Exercise instructions:
Update the lines below by putting "Reload" in place of "Refresh" and changing nothing else. Leave the pictures out of your answer.
____ Provided records
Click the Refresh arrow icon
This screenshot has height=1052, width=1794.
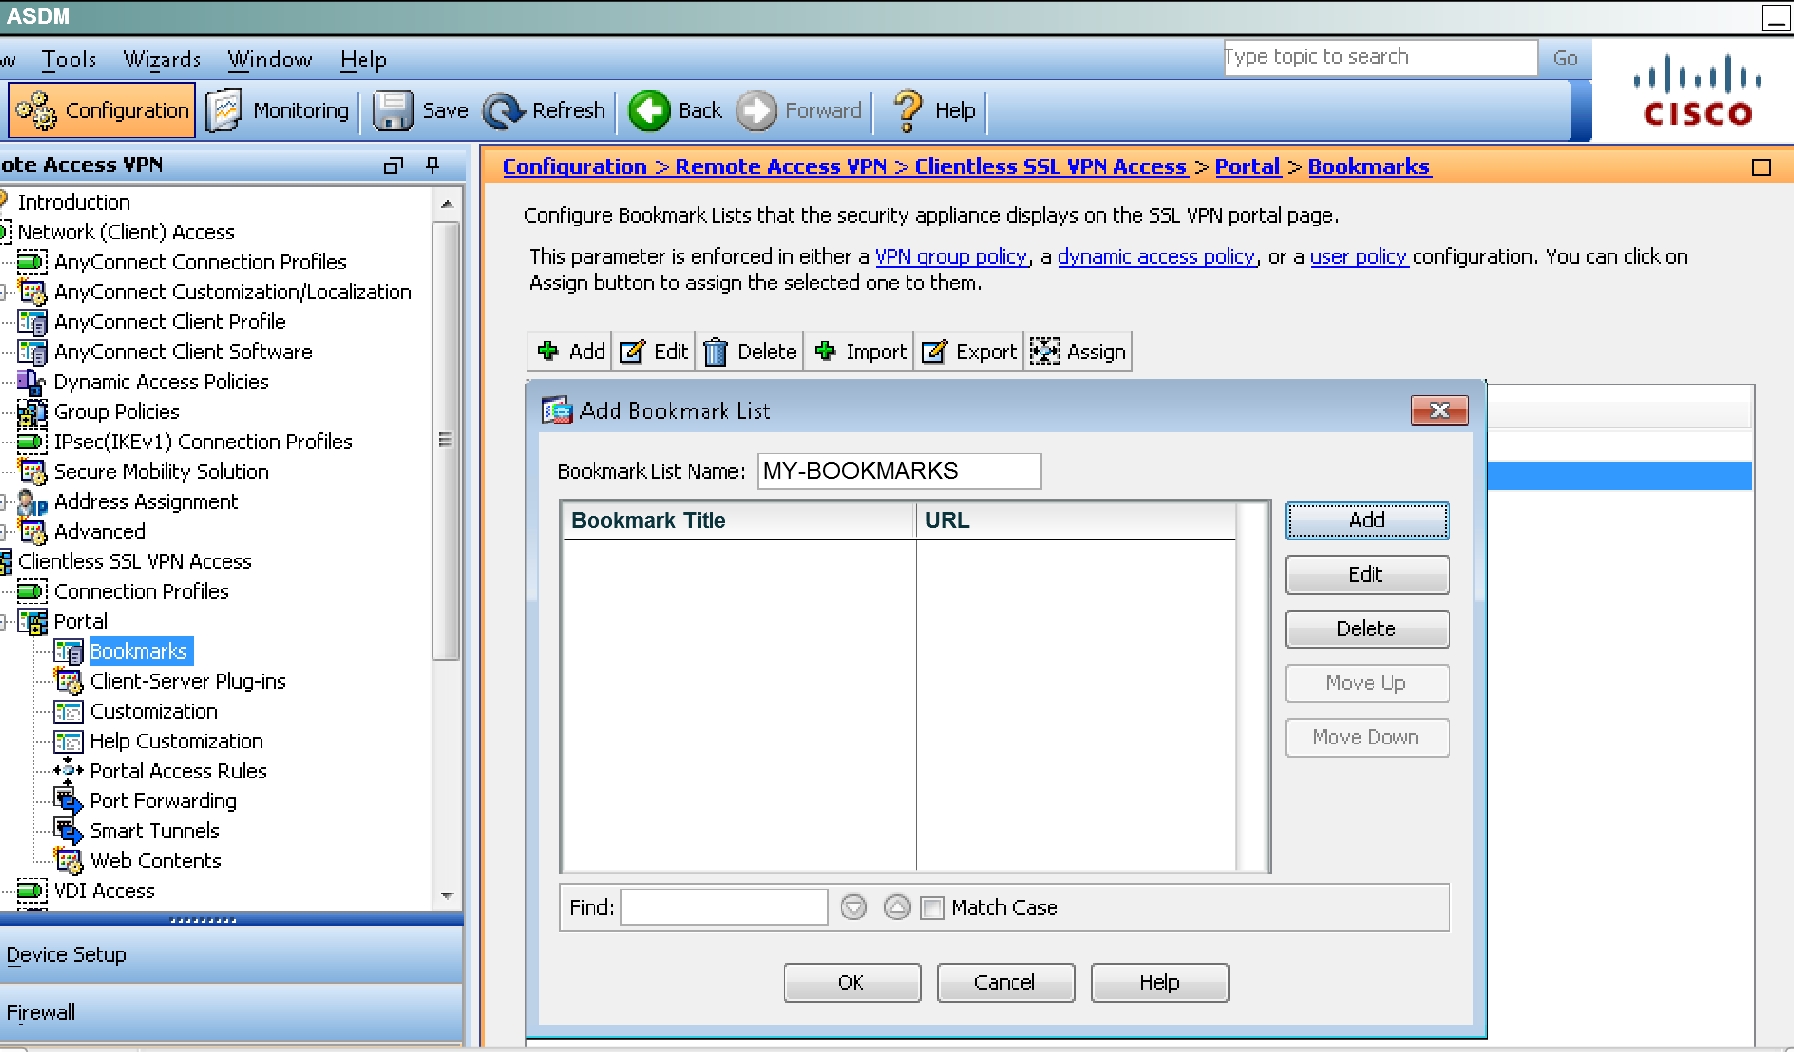coord(503,111)
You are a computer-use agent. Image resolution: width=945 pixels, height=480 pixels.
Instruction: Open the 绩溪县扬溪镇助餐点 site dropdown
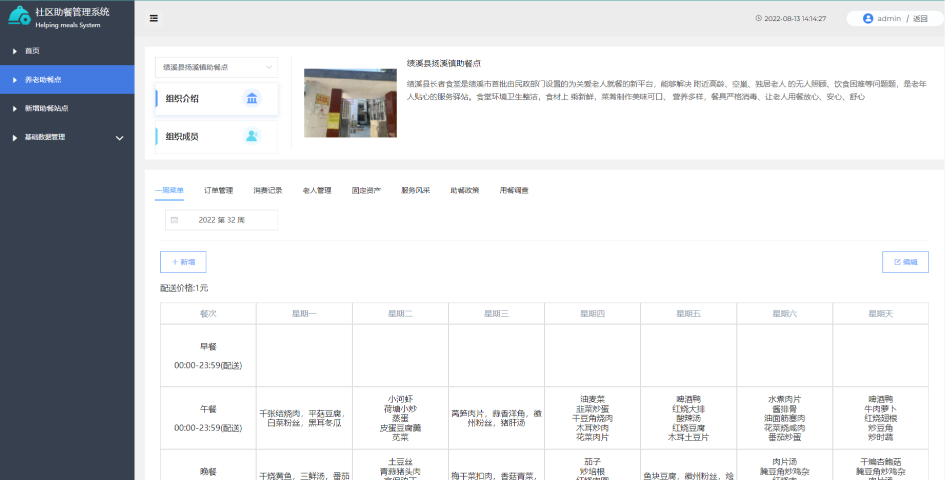[x=216, y=67]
________
Solution:
Click the Reload arrow icon
This screenshot has height=1052, width=1794.
coord(503,111)
You are a computer-use agent. Image resolution: width=945 pixels, height=480 pixels.
Instruction: Open the 绩溪县扬溪镇助餐点 site dropdown
[x=216, y=67]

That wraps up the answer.